Meanwhile, police have said they are working with intelligence bodies to investigate whether anyone is spreading misinformation or trying to generate an artificial crisis of onions or even of salt and rice
With the onion crisis continuing unabated, seven registered importers have made it known that 600 tons of onions have arrived from abroad. However, the delay in unloading the shipments has now put them on the radar of the law enforcers.
Between December 1 and 10, 10 shipments with a total of 599.48 tons of onions arrived at Chittagong port from Pakistan and China. Given the mounting pressure on suppliers, a quick delivery of the onions to the markets had been expected. However, the unnatural delay in unloading the bulbs has had the police suspect that traders might be attempting to exploit the market.
Even the first shipment that arrived on Dec 1 has yet to be unloaded. While customs and other government agencies are expediting papers related to the onion shipments, it is the importers who seem to have been taking things easy, raising fears that the crisis may go on.
Abul Khair, manager of Nabina Fruits International, however denied the allegations and suggested that the relevant Clearing & Forwarding (C&F) agent, Amanat Shah Agency, be contacted in this regard.
For his part, Abul Kalam Azad, owner of the agency, said there had been no negligence on the agency’s part. He was dismissive of the allegations and blamed the Department of Agriculture for not releasing the imported onions.
“It is not the responsibility of the importing company to release goods,” he claimed.
Meanwhile, M Fakhrul Alam, customs commissioner of Chittagong Customs House, told Dhaka Tribune that a section of importers and C&F agents were yet to submit the necessary documents despite their shipments arriving weeks ago.
He said: “Some have not submitted their bills of entry, and some have submitted them without assessment reports. It is very suspicious.
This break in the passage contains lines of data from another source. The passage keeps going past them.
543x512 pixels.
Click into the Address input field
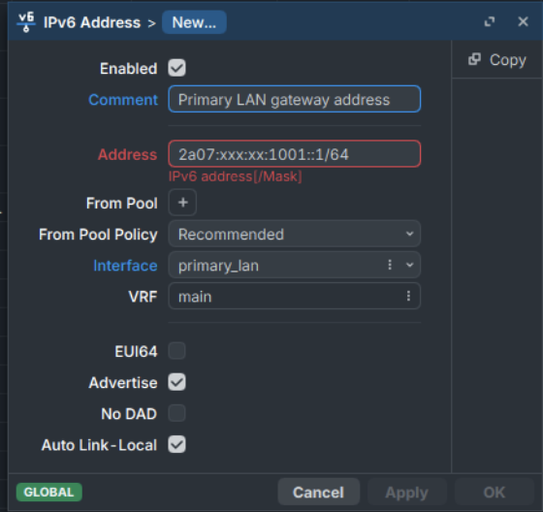coord(295,154)
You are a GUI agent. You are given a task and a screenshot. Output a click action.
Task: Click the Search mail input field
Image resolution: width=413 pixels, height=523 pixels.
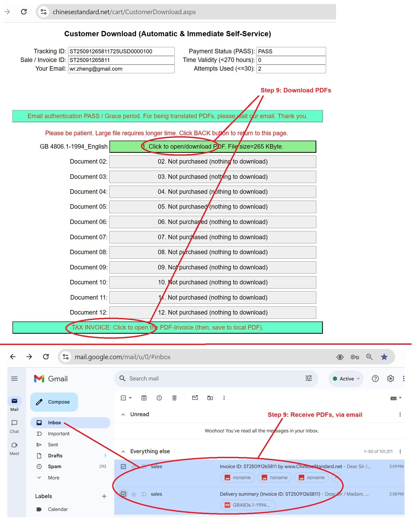point(210,378)
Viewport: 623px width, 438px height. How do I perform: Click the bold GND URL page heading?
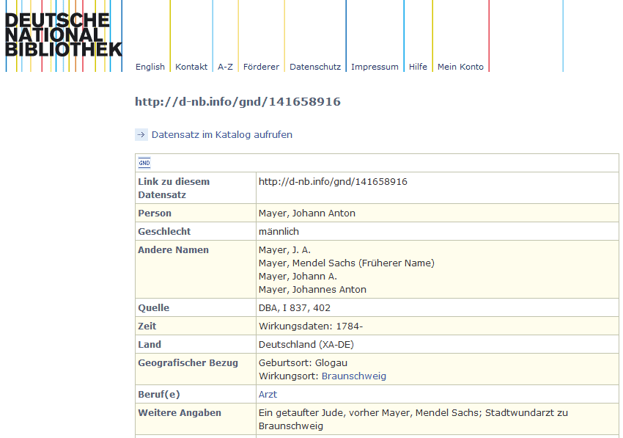coord(237,102)
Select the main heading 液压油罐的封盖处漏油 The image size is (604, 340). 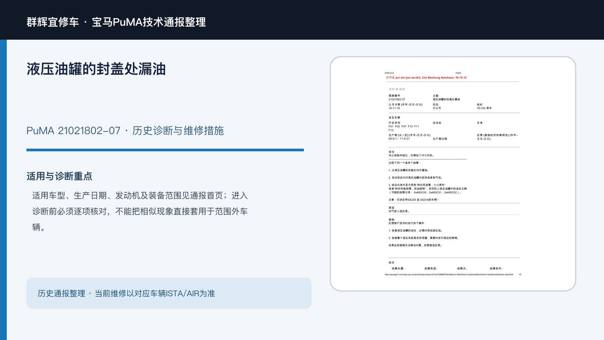coord(96,69)
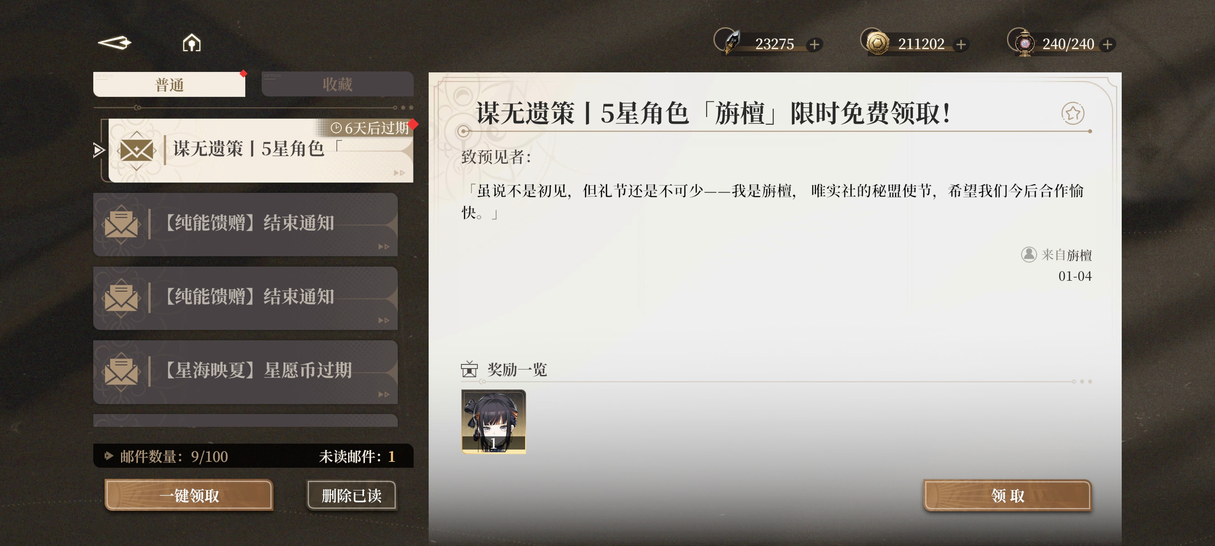Screen dimensions: 1215x546
Task: Expand the 邮件数量 triangle indicator
Action: tap(109, 455)
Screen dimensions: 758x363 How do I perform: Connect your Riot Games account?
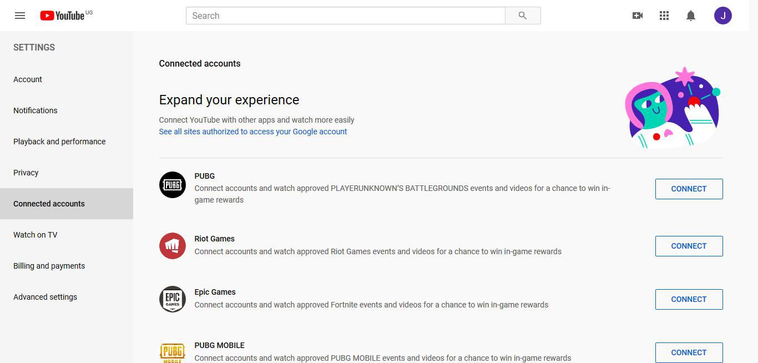pos(689,246)
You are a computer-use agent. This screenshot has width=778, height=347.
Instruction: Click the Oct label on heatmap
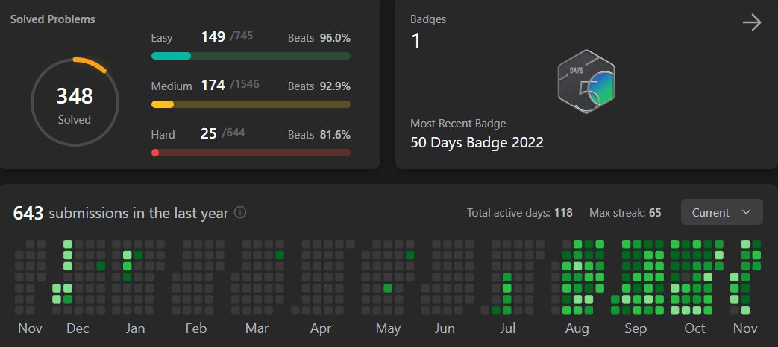pos(694,329)
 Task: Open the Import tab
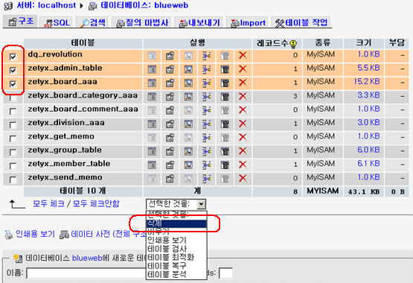pyautogui.click(x=248, y=23)
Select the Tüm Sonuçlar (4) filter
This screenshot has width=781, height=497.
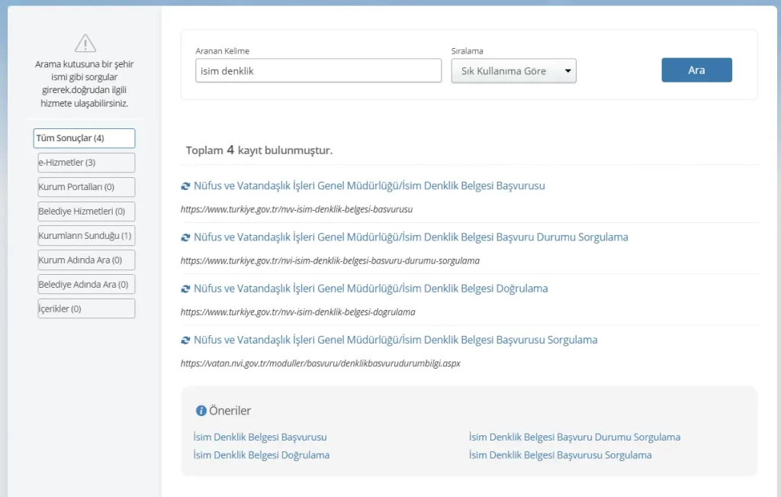[85, 138]
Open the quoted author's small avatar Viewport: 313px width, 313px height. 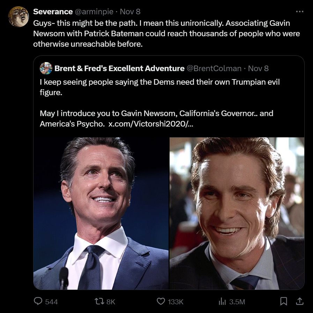pyautogui.click(x=46, y=68)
Our teams are working on it.”
Meanwhile, police have said they are working with intelligence bodies to investigate whether anyone is spreading misinformation or trying to generate an artificial crisis of onions or even of salt and rice.
“Police will take action on the basis of proper information or will assist other government agencies against those involved in any questionable activity,” said Md Haider Ali, assistant inspector general (Intelligence & Special Affairs) of Bangladesh police.
Prices of onions skyrocketed to a record Tk250 per kg last month, with little sign of coming down as unscrupulous traders have been taking advantage of the lax monitoring of the market by the government.